The population layer is read with `add_layer` and is turned into a [dataframe](https://www.w3schools.com/python/pandas/pandas_dataframes.asp) with a column for population using the `population_to_dataframe` method. This dataframe will be used to add all the other geospatial datasets and calculate the results on.

Find more information about these function in the [documentation](https://onstove-documentation.readthedocs.io/en/latest/generated/onstove.OnStove.population_to_dataframe.html)

In [None]:
path = os.path.join(output_directory,'Demographics','Population', 'Population.tif')
country.add_layer(category='Demographics', name='Population', path=path, layer_type='raster', base_layer=True)
country.population_to_dataframe()

## 2.3. Calibrate urban/rural split

The function `calibrate_urban_rural_split` is used to classify different rows in of the dataframe produced in the previous step as either urban or rural. This is based on the [GHS dataset](https://ghsl.jrc.ec.europa.eu/download.php?ds=smod). This is important for the base year calculations as urban and rural shares of different stoves (and electrification rates) tend to differ.
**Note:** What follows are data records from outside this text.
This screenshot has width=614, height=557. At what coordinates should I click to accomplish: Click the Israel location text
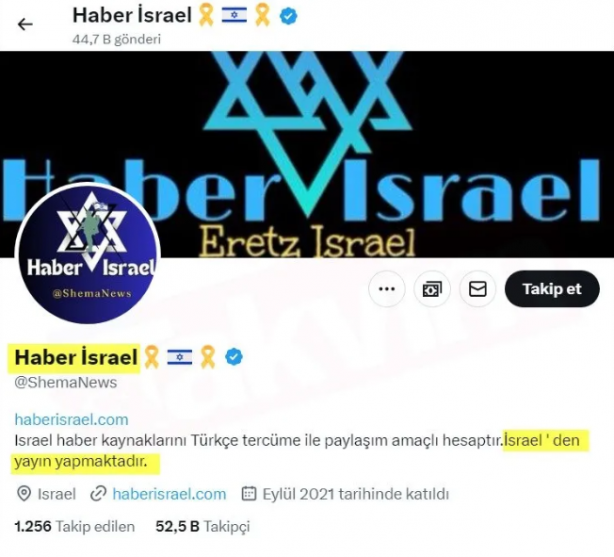pos(56,494)
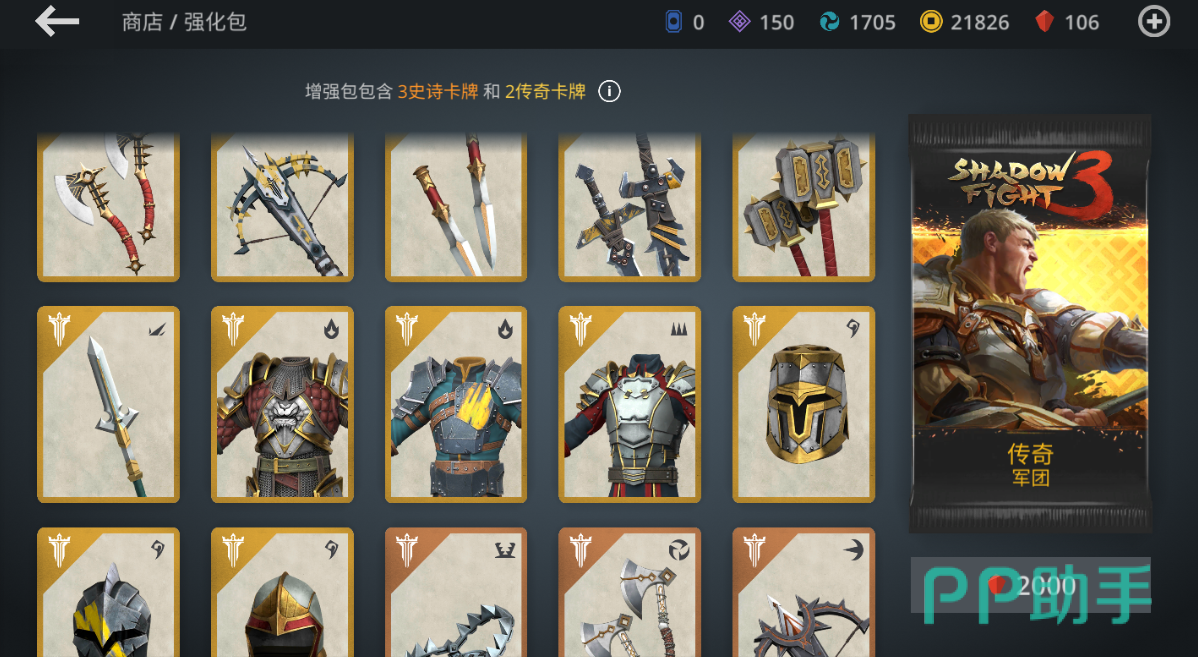1198x657 pixels.
Task: Tap the purple diamond currency icon
Action: click(739, 21)
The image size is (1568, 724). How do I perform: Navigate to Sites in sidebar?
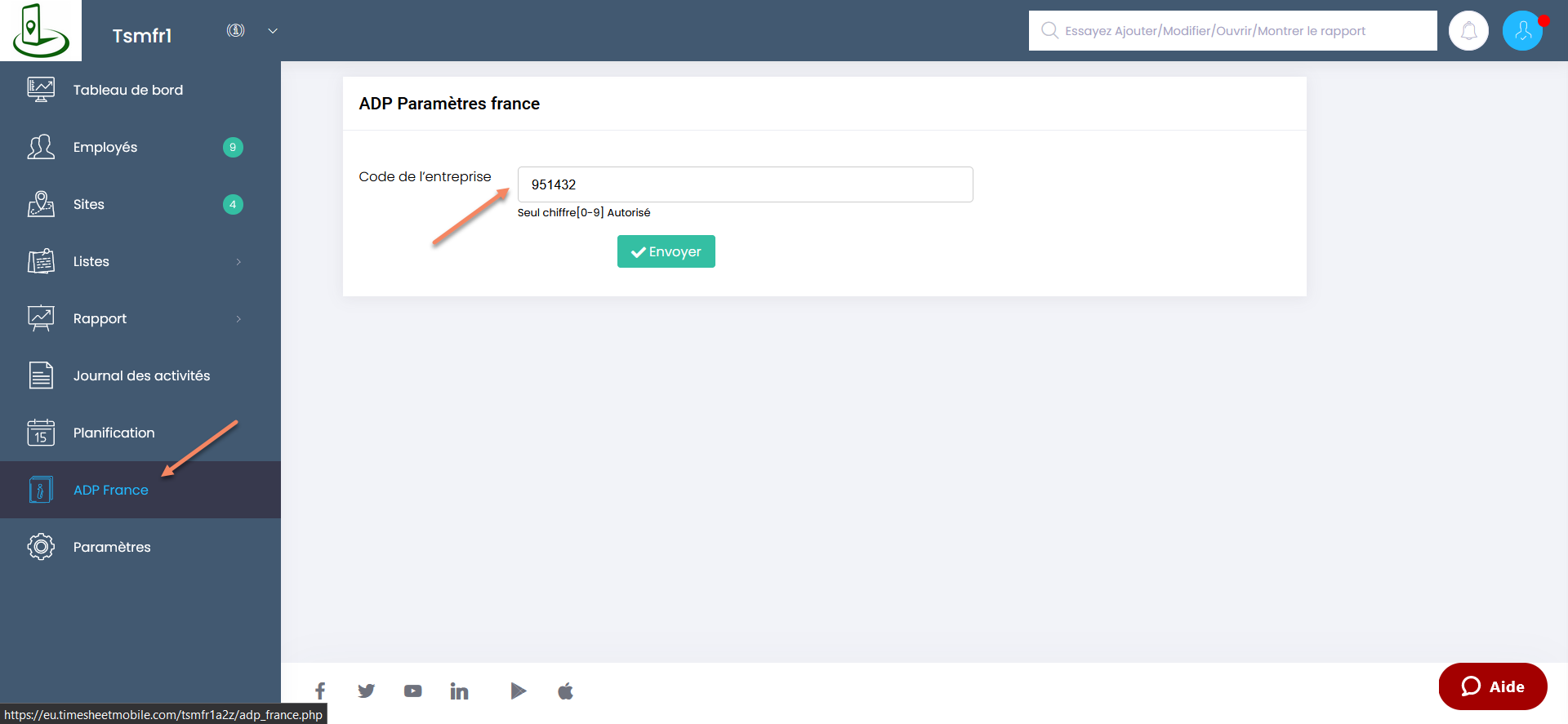click(x=89, y=204)
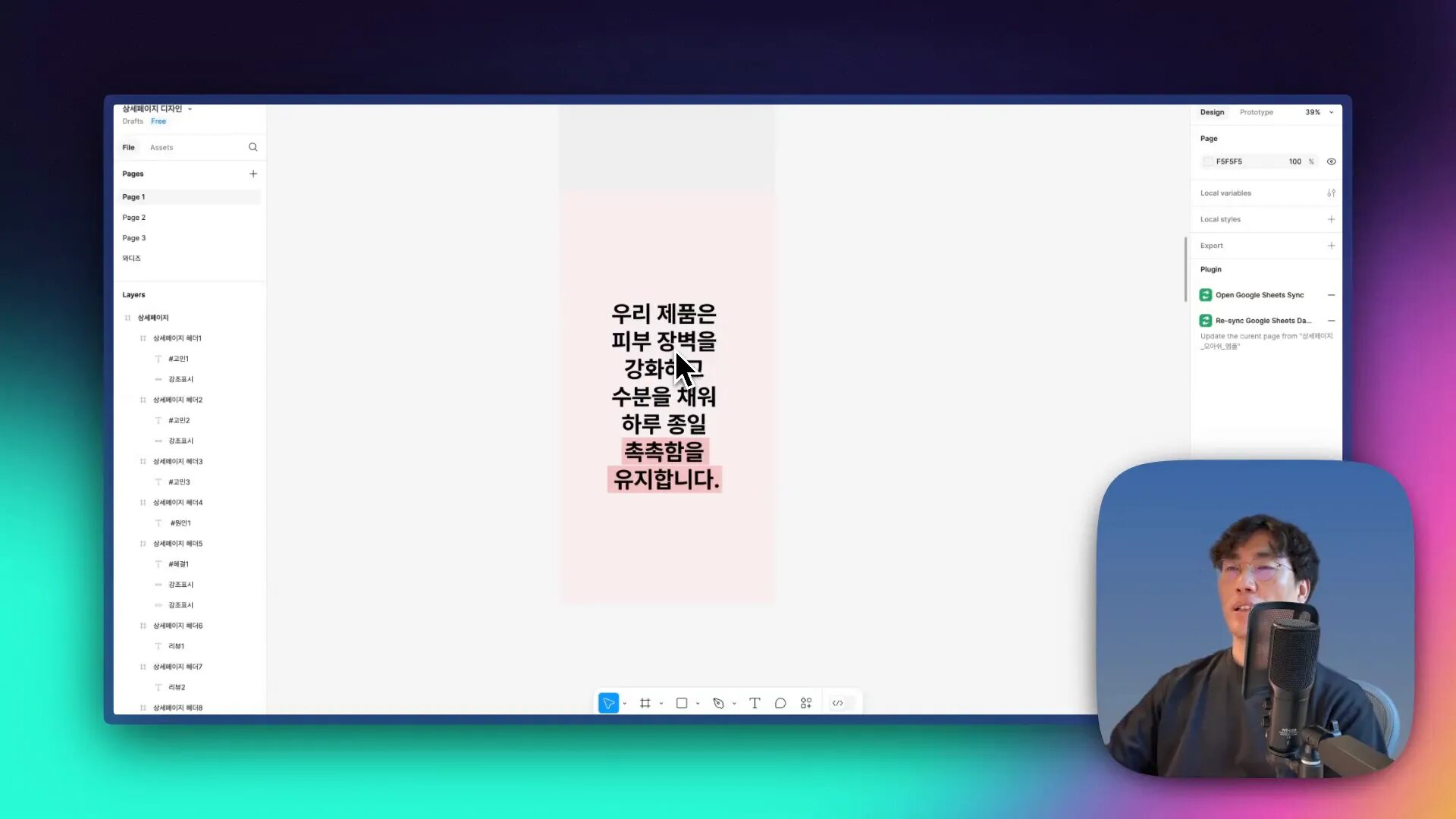1456x819 pixels.
Task: Click the page background color swatch F5F5F5
Action: pyautogui.click(x=1208, y=161)
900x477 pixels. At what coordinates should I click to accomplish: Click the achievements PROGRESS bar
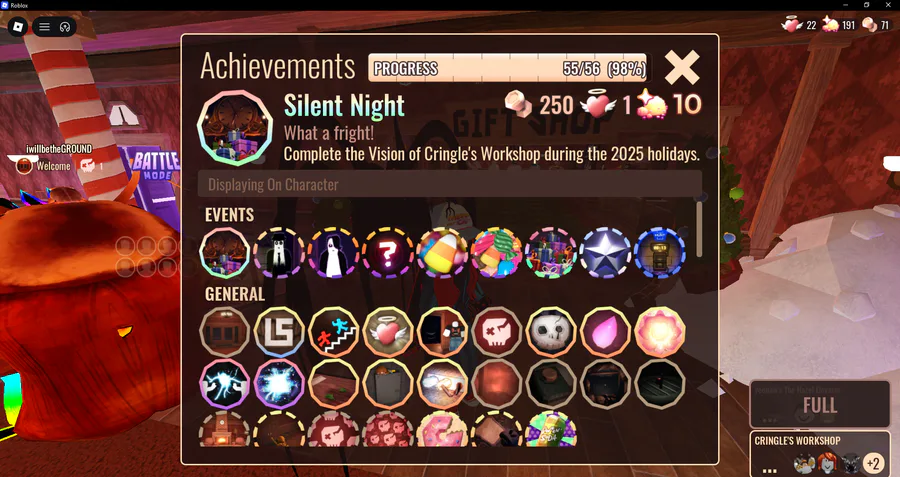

Find more information about this function in the [documentation](https://onstove-documentation.readthedocs.io/en/latest/generated/onstove.OnStove.calibrate_urban_rural_split.html?highlight=GHS#onstove.OnStove.calibrate_urban_rural_split)

This function also calls on the `calibrate_current_pop` fuction to calibrate the population of the dataframe to the value entered in the socio-economic file.

Find more information about this function in the [documentation](https://onstove-documentation.readthedocs.io/en/latest/generated/onstove.OnStove.calibrate_current_pop.html).



In [None]:
ghs_path = os.path.join(output_directory,'Demographics','Urban_rural_divide', 'Urban_rural_divide.tif')
country.calibrate_urban_rural_split(ghs_path)

## 2.4. Add wealth index GIS data and determine the value of time

Here, the Relative Wealth Index (RWI) is added to the dataframe. The RWI is used to estimate the monetary value of time. The RWI can be read either as a csv-file, point, polygon or raster layer it is not read and added with the other datasets. Instead the function `extract_wealth_index` is used. 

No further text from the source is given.